According to a leaked draft reported by the German outlet Netzpolitik.org, the Commission plans to include the changes in a new “Digital Omnibus” package. Among other measures, the draft would remove the requirement for websites to obtain explicit consent before placing cookies and would allow the use of personal data for AI training when justified by a company’s “legitimate interest.”
Cookies moved under the GDPR — less consent required
The proposal introduces a new article, 88a, covering “processing of personal data on and from terminal equipment.” In practice, this would shift regulation of cookies from the ePrivacy Directive to the GDPR.
Today, Article 5(3) of the ePrivacy Directive requires explicit consent for all non-essential cookies. The Commission argues this has created unnecessary complexity and higher compliance costs. Under the new proposal, companies could process data via cookies based on a list of “low-risk purposes” or on the legal basis of legitimate interest — meaning tracking could become the default, with users given the opportunity to object afterwards.
“Although consent ensures control, it is not always the most appropriate legal basis for processing,” the draft states.
Privacy organizations contend this change risks rolling back European data protection. European Digital Rights (EDRi) warned in October that GDPR, ePrivacy and the AI Act are not obstacles to innovation but the foundation of Europe’s human-centered digital model, and that the Commission appears ready to weaken e-privacy protections.

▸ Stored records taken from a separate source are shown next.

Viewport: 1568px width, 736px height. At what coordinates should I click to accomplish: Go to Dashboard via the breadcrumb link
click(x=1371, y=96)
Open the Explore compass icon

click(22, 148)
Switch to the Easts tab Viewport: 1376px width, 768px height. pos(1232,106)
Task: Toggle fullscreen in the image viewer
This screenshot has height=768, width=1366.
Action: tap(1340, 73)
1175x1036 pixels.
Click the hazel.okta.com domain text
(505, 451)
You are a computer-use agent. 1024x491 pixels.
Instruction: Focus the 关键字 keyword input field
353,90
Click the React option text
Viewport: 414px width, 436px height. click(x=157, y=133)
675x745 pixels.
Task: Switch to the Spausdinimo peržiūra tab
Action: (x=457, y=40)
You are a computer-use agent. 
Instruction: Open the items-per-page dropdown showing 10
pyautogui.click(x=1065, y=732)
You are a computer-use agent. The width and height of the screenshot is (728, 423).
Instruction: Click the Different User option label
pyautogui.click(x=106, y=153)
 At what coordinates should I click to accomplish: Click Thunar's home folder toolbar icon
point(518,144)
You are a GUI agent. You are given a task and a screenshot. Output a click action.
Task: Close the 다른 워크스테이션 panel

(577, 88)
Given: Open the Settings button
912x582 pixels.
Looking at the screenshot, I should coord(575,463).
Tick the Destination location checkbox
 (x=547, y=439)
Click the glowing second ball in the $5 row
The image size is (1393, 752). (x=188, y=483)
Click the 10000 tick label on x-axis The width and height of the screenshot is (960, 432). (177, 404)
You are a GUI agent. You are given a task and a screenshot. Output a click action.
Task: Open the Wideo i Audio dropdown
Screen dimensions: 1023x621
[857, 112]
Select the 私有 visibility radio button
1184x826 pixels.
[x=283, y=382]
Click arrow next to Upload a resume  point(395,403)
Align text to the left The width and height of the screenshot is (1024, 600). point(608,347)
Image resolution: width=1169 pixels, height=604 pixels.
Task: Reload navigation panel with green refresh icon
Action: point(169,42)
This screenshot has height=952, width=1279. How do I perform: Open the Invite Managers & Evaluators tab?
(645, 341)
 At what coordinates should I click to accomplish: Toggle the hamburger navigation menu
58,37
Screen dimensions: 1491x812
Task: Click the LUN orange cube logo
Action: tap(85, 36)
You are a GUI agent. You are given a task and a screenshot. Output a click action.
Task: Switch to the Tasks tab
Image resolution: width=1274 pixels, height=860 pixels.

“GDPR, ePrivacy and the AI Act are not barriers to innovation — they are the basis of Europe’s human-centered digital model. The Commission now appears ready to weaken e-privacy protection.”
Exceptions for the media and AI training
The draft makes an exception for the media sector. News organizations would still be able to require consent for cookies, citing the need to protect the economic foundations of journalism.
At the same time, AI training receives the green light. The draft proposes that companies be allowed to train, test and validate AI systems using personal data on the basis of legitimate interest — provided they implement safeguards such as data minimization, transparency and a right to object. The Commission cites examples like detecting bias or improving model accuracy.
Privacy lawyers, however, caution that this change could open the door to extensive data extraction without consent — precisely the kind of practice GDPR was designed to prevent.
Narrowing protection for sensitive data
One of the most controversial elements is a proposed narrowing of what counts as sensitive personal data under Article 9. Only data that directly reveals sensitive attributes such as religion or health would be covered. Information that merely indicates these attributes through analysis or profiling would no longer receive the same protection.
Critics argue this change could allow companies to infer political opinions or sexual orientation without those inferred data being protected as sensitive.
The European Law Institute warned in its feedback on 14 October that improvements must not come at the expense of protecting fundamental rights.
“Improvements must not be made at the expense of the protection of fundamental rights.”
What happens next?
If adopted, the proposal would relieve companies across the EU from maintaining extensive consent management systems for cookies and instead require them to document their legal basis under legitimate interest. Privacy groups also warn that the consultation process has been “exclusive” and overly focused on industry voices.
The revision could mark a turning point for Europe’s data protection landscape — either moving toward a more flexible regime that favors innovation, or weakening privacy protections for millions of users. Ongoing debate between regulators, civil society and industry will shape the final outcome as the proposal proceeds through the EU legislative process.